PADOVA. Se n'è andato a soli 63 anni lasciando un mondo a cui avrebbe potuto dare ancora tanto, quello della musica e del jazz. E' morto ieri mattina Enzo Carpenteri, batterista jazz e organizzatore di diversi eventi e festival in città. Si è sentito male lunedì sera nella sua casa di Tencarola che condivideva con l'amata moglie Sara. A nulla è valso il ricovero urgente in ospedale, a Padova, il cuore del celebre musicista questa volta non ha retto e ha smesso di battere. Carpenteri aveva già avuto problemi cardiologici. Sopravvissuto a un infarto, quattro anni fa era stato operato al cuore. Nonostante questo non aveva mai smesso di essere attivo nel suo lavoro che era anche la sua più grande passione. Oltre a fare il musicista Enzo insegnava anche batteria, nella stanza della musica che aveva ricavato all'interno della sua abitazione.

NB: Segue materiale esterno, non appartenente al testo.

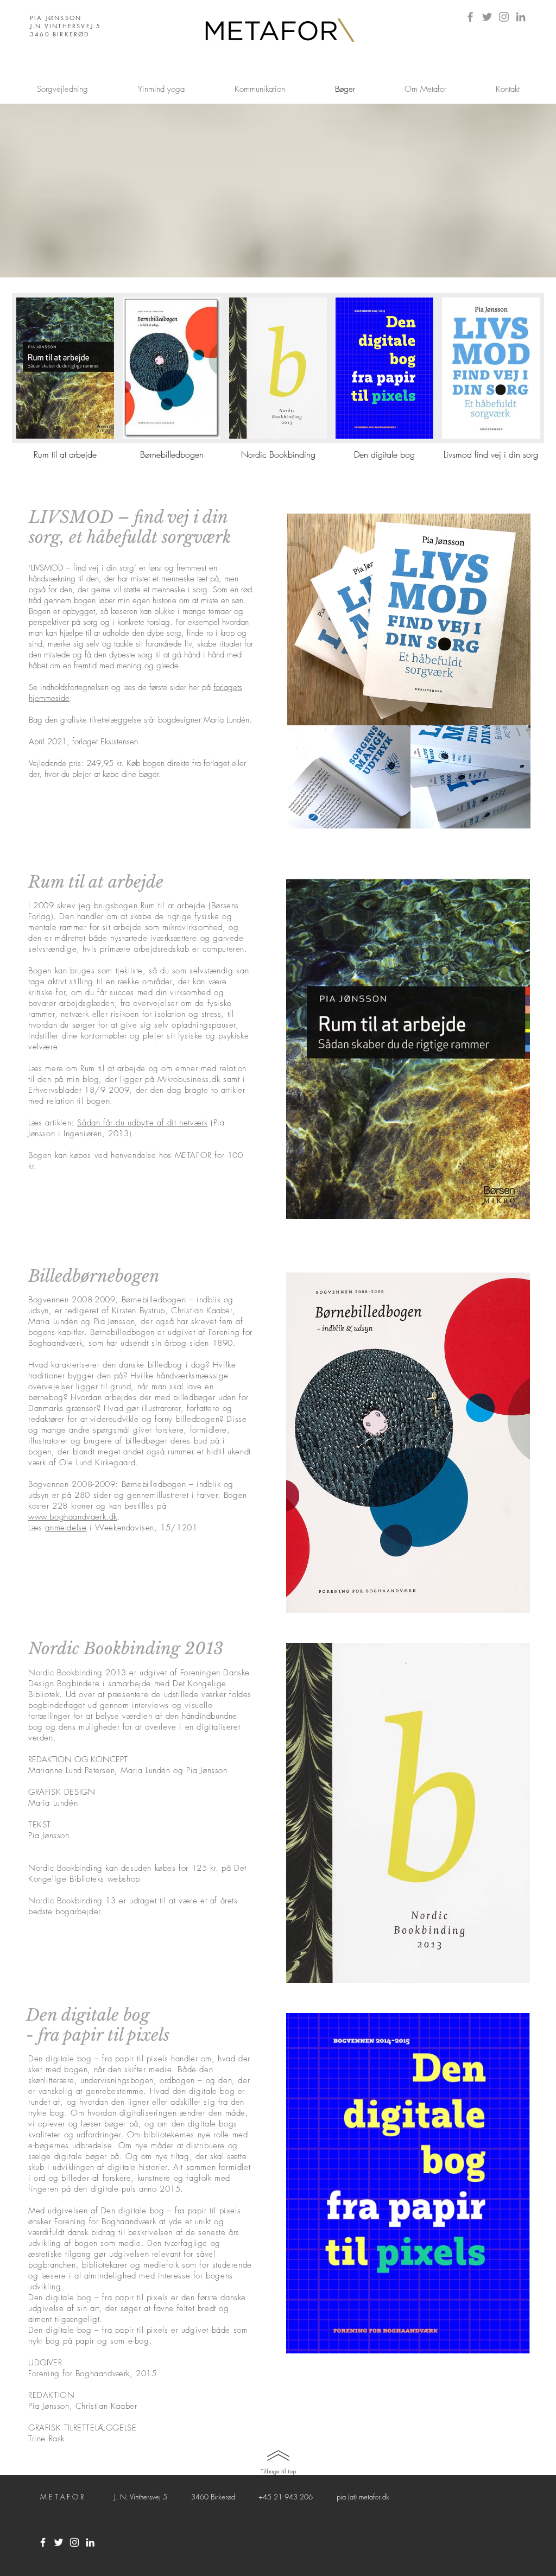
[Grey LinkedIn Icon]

"Avrebbe dovuto suonare il prossimo 12 novembre nell'ambito del festival", racconta Gabriella Casiraghi, organizzatrice del Padova Jazz Festival e amica di Enzo e della moglie Sara. "L'avevo sentito una decina di giorni fa dopo aver saputo della morte di sua mamma e poi lui e Sara mi avevano da poco consegnato la lista dei musicisti per il festival. Insomma non c'era stata alcuna avvisaglia che qualcosa non andasse. Sapevo che soffriva di cuore ma ultimamente si era messo in riga, cercava di curarsi di più, aveva iniziato una dieta. Sono molto frastornata, Enzo è una perdita dolorosissima". Artista eclettico, attivo fin dalla metà degli anni '80, nella sua vita si è esibito dal più piccolo club di jazz al più grande teatro. Ha suonato in tutta Europa ma anche in Canada, in Australia, in Indonesia, in Cina. A fargli da manager e seguirlo nei suoi concerti la moglie Sara, anche lei grande amante della musica. Da molti anni inoltre, oltre ad essere direttore artistico di vari festival in Veneto, collaborava con il Centro d’Arte degli Studenti dell’Università di Padova per la Rassegna Jazz Internazionale.